I'm using the AWS provider and have reviewed all Terraform issues related to SSH connectivity failures involving the remote-exec provisioner that I am aware of and have exhausted all avenues based on those conversation threads.
Here's the exception emitted by Terraform:
Error applying plan:
1 error(s) occurred:
- dial tcp 52.19.120.112:22: i/o timeout
...
As I mention in the title, the timeout occurs sporadically. To provide a bit of context, I'm using the latest released version of Terraform. We create machine (EC2) clusters of varying sizes. Each cluster is is associated with the same, newly created, VPC. The VPC currently has a single NAT subnet that does route through an internet-accessible gateway. All of this is of course hosted in Amazon.

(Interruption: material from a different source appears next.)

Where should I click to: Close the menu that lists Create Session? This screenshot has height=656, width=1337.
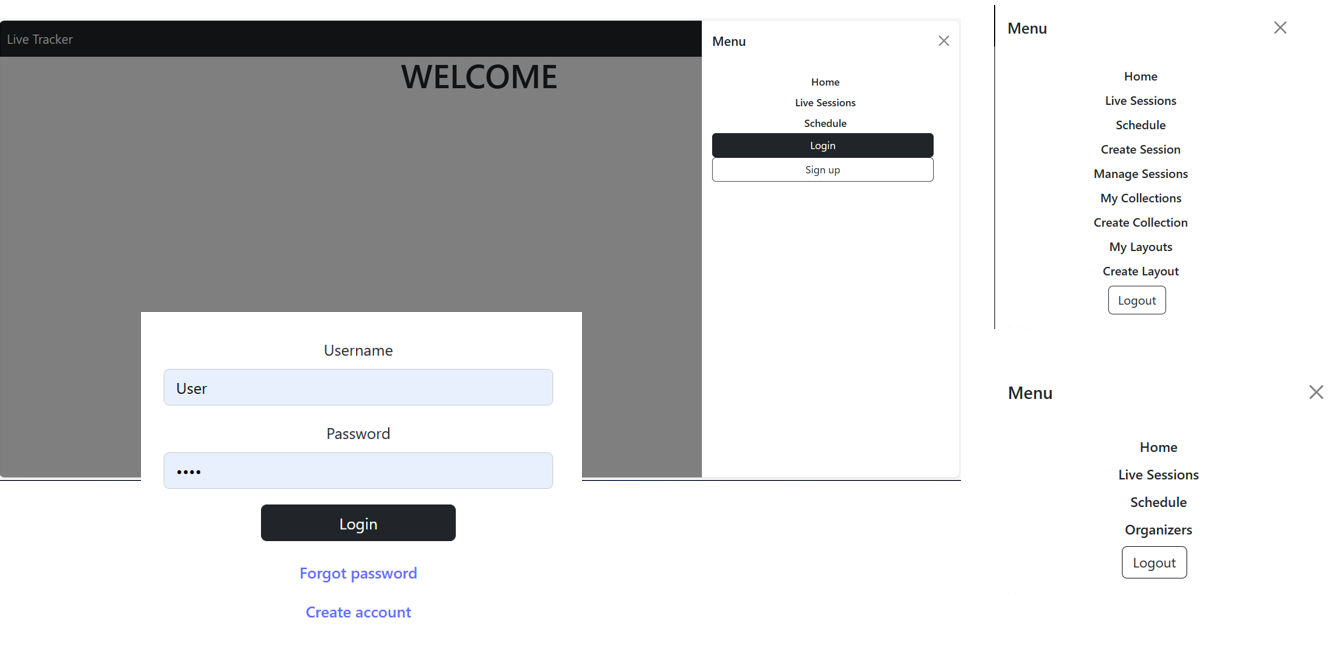click(1280, 28)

Here are the pseudo-steps:
Any help is greatly appreciated.
Perhaps I'm being cautiously optimistic but I consider this matter closed. I ended up using the aws_main_route_table_association resource to ensure default subnet connectivity between the public internet (me) and each node of the cluster.
I spoke too soon. I'm still experiencing sporadic SSH connectivity failures using remote-exec provisioners with the AWS provider. Any and all suggestions are welcome. I wonder if this a race condition with respect to AWS metadata propagation.
UPDATE: As an example, for a simple 2 node cluster, the remote-exec provisioner successfully connected to one of the nodes but failed to connect to the other one.
UPDATE: This behavior occurs nearly 100% of the time.I've executed scripts against nearly all AWS regions and all suffer from this same timeout.
Is anyone else experiencing issues with SSH connectivity to AWS? Please note the steps outlined in my initial comment.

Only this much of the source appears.